River sat on the futon, his second cigarette in one hand, shaking slightly, and Heather’s favourite artisanal lavender-stuffed beaded cushion in the other, if only that might shield him from what was to come.

“God, I don’t even know how to break this to you and the chances are it’s complete and utter nonsense but he claims to be,” she took a deep breath and moved next to him, placing an arm around his neck as if that might offer some comfort, “he says he’s your father.”

River felt his body numb then from head to toe, a trickle at first and then an overall state of momentary paralysis. Finally he broke away from Alice, stood very slowly, both hands covering his face at the very suggestion, hair flopping forward, desperately in need of a cut.

“I know, I know,” she said. “How could that possibly be? I’m just telling you because I think you have a right to know the kind of poison that’s inside his head.”

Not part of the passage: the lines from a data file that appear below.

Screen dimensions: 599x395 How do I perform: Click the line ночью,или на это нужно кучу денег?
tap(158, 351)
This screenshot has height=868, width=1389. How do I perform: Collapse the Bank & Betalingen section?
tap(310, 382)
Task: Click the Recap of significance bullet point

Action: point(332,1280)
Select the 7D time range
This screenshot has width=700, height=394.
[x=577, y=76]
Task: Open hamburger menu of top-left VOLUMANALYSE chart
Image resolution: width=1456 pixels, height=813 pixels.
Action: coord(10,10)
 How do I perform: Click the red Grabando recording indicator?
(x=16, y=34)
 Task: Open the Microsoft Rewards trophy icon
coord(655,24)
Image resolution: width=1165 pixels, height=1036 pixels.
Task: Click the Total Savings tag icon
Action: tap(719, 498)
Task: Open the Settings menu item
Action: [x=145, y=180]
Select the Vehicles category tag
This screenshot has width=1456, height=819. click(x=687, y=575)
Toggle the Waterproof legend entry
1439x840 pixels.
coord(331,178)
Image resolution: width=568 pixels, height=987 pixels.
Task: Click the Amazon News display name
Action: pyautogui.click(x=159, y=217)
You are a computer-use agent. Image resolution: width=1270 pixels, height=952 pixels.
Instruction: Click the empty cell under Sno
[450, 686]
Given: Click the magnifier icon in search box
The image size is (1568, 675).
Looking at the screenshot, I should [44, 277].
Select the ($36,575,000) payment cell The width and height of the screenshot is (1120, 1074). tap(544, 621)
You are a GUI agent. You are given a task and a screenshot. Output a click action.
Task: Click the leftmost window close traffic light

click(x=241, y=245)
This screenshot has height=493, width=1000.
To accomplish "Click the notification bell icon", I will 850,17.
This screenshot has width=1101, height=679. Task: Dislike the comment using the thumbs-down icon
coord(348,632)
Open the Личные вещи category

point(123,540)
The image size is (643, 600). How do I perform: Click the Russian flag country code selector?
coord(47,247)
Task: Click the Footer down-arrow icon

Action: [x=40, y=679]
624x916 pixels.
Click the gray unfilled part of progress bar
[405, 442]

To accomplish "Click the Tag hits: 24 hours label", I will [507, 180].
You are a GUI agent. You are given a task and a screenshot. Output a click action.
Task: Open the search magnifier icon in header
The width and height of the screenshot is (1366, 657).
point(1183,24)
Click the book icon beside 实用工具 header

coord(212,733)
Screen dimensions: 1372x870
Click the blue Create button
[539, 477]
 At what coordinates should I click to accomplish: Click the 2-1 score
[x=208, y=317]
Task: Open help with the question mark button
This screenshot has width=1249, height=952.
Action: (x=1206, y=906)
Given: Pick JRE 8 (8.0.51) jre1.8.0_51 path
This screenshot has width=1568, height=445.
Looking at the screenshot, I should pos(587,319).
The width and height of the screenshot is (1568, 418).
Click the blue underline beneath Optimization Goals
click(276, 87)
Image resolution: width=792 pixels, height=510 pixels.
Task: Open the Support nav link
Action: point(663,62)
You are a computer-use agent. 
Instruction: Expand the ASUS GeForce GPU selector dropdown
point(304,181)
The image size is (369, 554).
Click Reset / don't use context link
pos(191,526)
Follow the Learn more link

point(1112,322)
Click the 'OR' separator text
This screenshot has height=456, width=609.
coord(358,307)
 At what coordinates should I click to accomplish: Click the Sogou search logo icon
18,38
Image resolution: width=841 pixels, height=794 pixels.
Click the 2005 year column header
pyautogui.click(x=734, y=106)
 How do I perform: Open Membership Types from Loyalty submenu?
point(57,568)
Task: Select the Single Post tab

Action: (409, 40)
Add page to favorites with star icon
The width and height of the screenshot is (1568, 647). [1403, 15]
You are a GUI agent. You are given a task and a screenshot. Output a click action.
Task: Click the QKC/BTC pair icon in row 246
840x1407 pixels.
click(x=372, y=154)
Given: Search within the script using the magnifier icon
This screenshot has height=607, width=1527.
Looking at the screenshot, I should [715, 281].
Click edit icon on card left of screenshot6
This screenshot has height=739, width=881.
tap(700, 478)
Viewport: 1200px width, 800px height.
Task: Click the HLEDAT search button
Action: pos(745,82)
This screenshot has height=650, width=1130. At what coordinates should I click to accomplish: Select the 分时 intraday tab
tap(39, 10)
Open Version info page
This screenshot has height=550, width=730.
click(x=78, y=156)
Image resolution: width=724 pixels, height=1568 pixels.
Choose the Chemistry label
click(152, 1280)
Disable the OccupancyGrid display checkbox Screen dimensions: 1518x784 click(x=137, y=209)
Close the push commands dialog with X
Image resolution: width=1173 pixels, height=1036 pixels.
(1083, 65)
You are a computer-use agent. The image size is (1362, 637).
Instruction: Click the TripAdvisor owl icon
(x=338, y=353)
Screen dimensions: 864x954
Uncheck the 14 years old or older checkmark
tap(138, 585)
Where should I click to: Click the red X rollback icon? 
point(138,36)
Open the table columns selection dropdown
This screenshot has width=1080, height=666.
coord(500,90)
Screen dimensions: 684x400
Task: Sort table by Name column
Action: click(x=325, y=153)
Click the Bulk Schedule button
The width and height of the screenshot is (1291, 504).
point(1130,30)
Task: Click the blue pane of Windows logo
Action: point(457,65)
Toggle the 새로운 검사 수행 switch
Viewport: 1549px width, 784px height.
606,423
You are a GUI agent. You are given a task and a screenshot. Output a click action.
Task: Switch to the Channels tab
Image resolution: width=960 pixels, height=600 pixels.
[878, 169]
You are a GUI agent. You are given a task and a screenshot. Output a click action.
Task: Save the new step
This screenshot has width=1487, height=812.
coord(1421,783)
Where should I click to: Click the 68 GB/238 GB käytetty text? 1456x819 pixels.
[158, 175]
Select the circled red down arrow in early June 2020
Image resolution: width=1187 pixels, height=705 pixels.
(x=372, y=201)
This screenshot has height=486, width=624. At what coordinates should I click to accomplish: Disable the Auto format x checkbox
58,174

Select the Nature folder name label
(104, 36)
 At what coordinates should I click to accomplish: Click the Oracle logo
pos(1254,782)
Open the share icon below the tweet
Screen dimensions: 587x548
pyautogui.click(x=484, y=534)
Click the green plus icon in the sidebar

“Shit,” said River finally, flicking the wavy strands out of his eyes. “Shit… that explains everything. How could I have been so blind to it; the constant referral to me as ‘son’? And the other night when he was chatting with Mum through the… and she slammed it down… and then, oh, hell no…”

Lennie, in three very different ways, had tricked them all like the sweet vermouth in a well-made Cheshire Cat. But in actual fact, he was a Gypsy’s Warning. Why, oh why, had it taken River this long to suss him out, and more to the point, why had Heather kept this dark secret hidden from him his entire life?